Principles of Technology Leadership
notes date: 2018-09-04
source links:
source date: 2017-10-05
Monktoberfest 2017 Bryan Cantrill - Principles of Technology Leadership https://www.youtube.com/watch?v=9QMGAtxUlAcf
What are Principles
- Principles: fundamental, universal human truth […] that transcends culture and time
- Values: expressions of relative priority
- It’s good to reiterate principles from time to time in order to appeal to “the better angels of our nature”
Historical examples
- Declaration of Independence
- “We find these truths to be self evident–that all men are created equal […].”
- this is the ur-statement of principles, written by our ur-hypocrite, Thomas Jefferson [who] believed in his right to own slaves
- Gettysburg address
- what is Lincoln doing at this darkest hour of the union, 1863
- what he is saying is these people died not for a nation, but for a principle
- we are using that principle to address that fundamental hypocrisy
- I have a dream
- “I have a dream that one day this nation will rise up, live out the true meaning of its creed: “We hold these truths to be self-evident, that all men are created equal.””

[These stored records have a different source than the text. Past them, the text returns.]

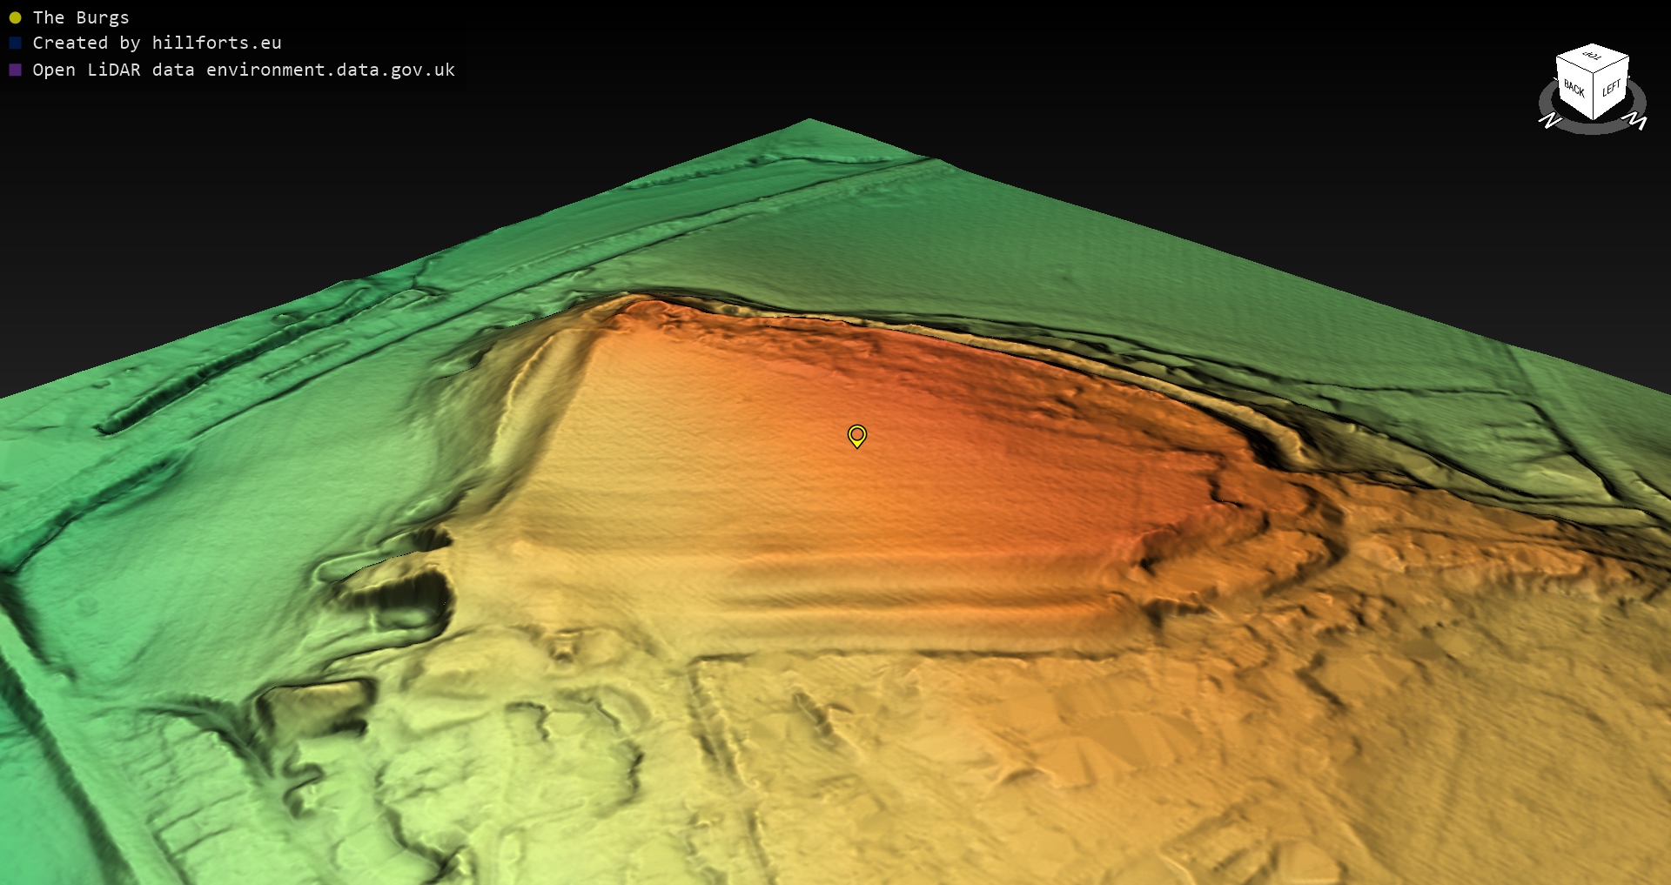Click the TOP face of the navigation cube
Viewport: 1671px width, 885px height.
click(1593, 57)
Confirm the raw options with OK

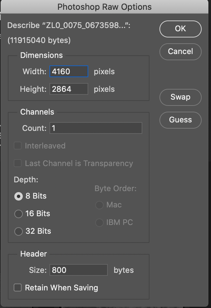point(180,29)
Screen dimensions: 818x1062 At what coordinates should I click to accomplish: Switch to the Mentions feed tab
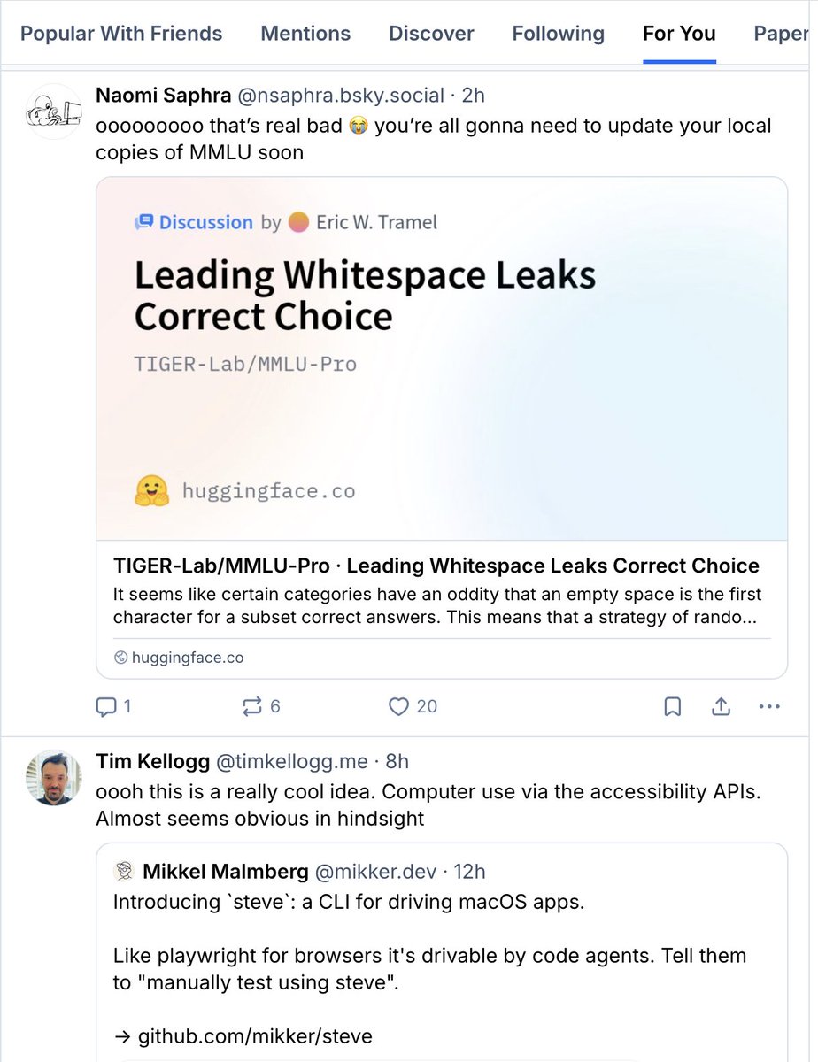305,34
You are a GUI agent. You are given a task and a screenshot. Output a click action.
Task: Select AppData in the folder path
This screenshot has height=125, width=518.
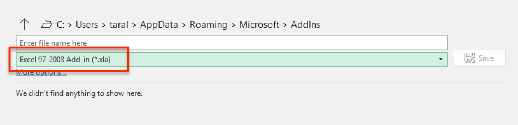(159, 25)
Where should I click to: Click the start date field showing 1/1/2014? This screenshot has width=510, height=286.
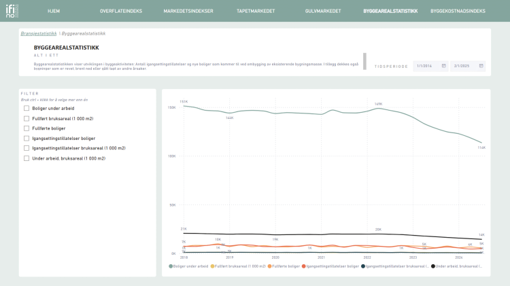[427, 66]
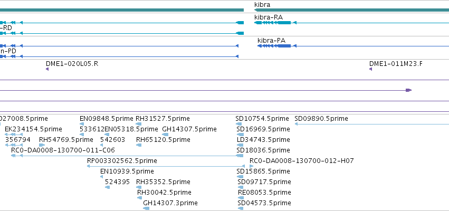Click the EN09848.5prime label
Image resolution: width=449 pixels, height=211 pixels.
click(x=107, y=119)
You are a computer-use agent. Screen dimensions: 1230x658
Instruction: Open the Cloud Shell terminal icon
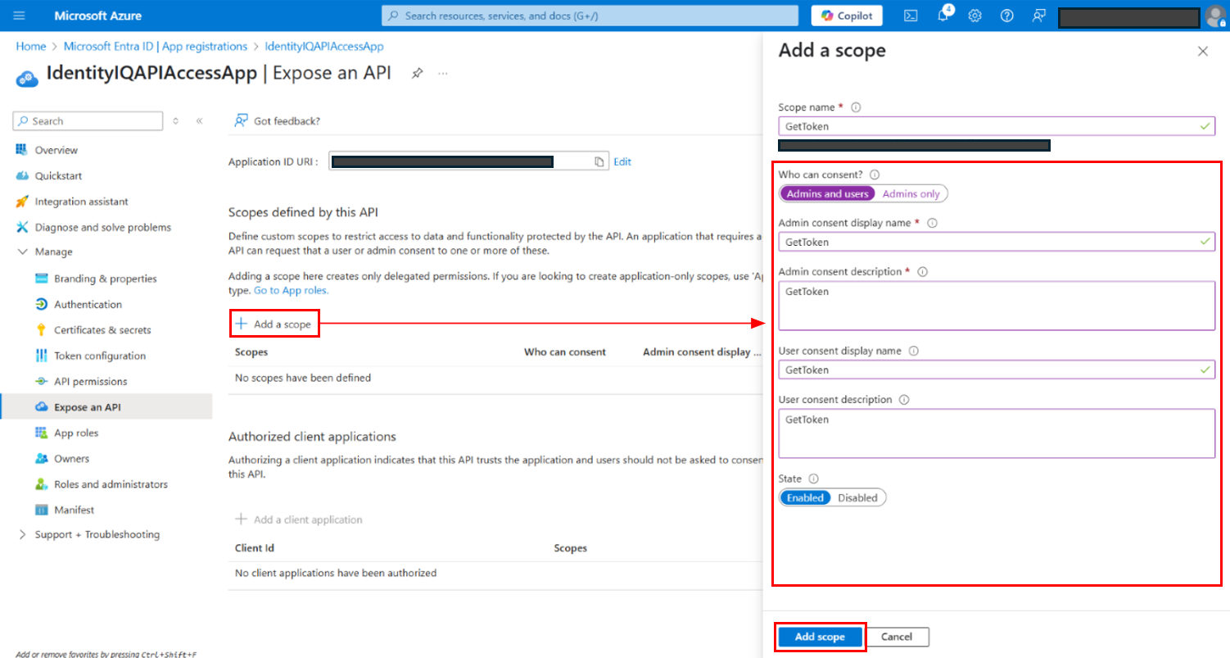click(910, 16)
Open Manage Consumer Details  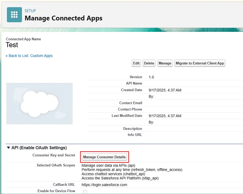(104, 157)
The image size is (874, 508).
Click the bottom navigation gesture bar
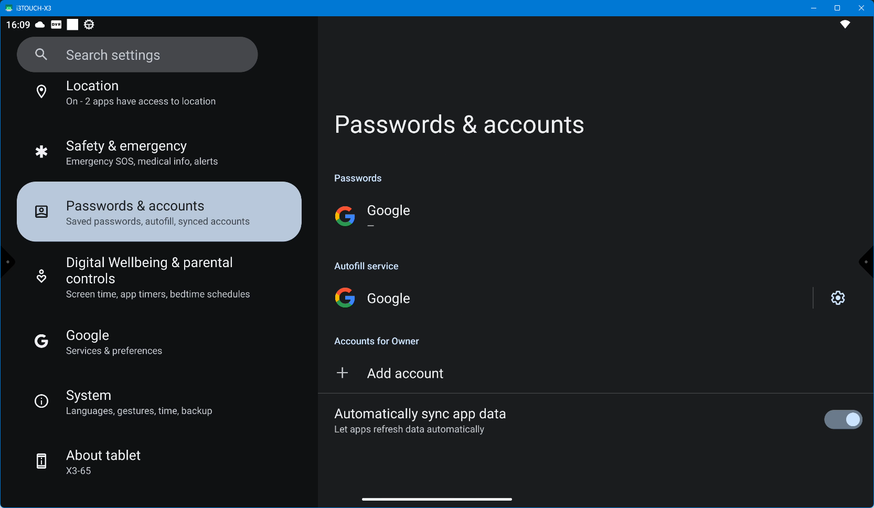[x=436, y=499]
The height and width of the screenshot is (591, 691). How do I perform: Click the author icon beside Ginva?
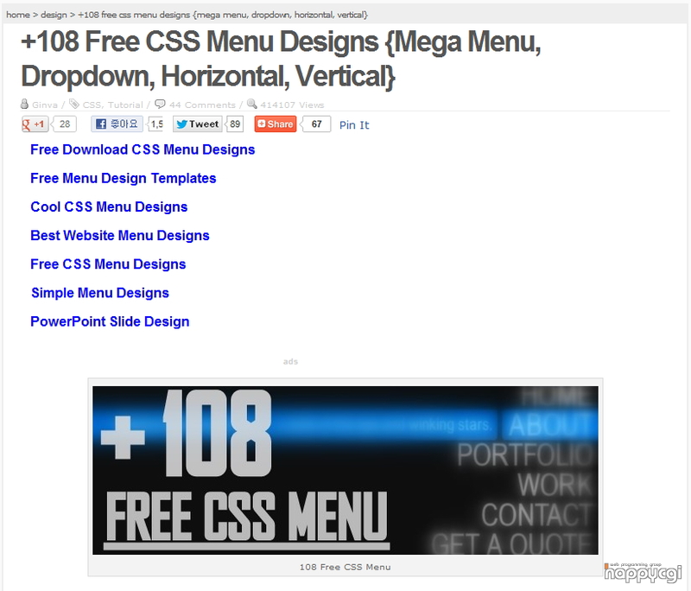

- The reason I believe that that is the most American sentence in our history is because it takes that creed and exposes it as “we’re not there yet” and yet it is also fundamentally American in its aspiration that “we can do better, we must do better”. It is fundamentally very forward-looking
- There was tremendous value in spelling those principles out.
In Organizations
- principles + values + X ==> Mission ==> Purpose
- Purpose is one of the factors in the triad (Autonomy, Mastery, Purpose) put forward in Daniel Pink’s “Drive”
- Examples from when companies started realizing they performed better if they made people want to work rather than forcing them to work
- Levi Strauss, 1990 (CEO Robert Haas)
- paraphrasing from Robert Haas: when you articulate values, ou as a leader or any leader needs to live those values. people really really will do what you do as much as what you say.
- Sun Microsystems
- Formally, “kick butt and have fun”
- after the fact: Kicked butt, had fun, didn’t cheat, loved our customers, changed computing forever
- “I never had to hide the newspaper in shame from my children.”
- Google: “don’t be evil”
- that was kind of a joke at the time
- I feel it’s getting taken more and more literally over time
- Facebook: “move fast and break things”
- it’s very revealing of a Silicon Valley ethos
- there are reasons why might not want to do that
- our new motto is “move fast on stable infra”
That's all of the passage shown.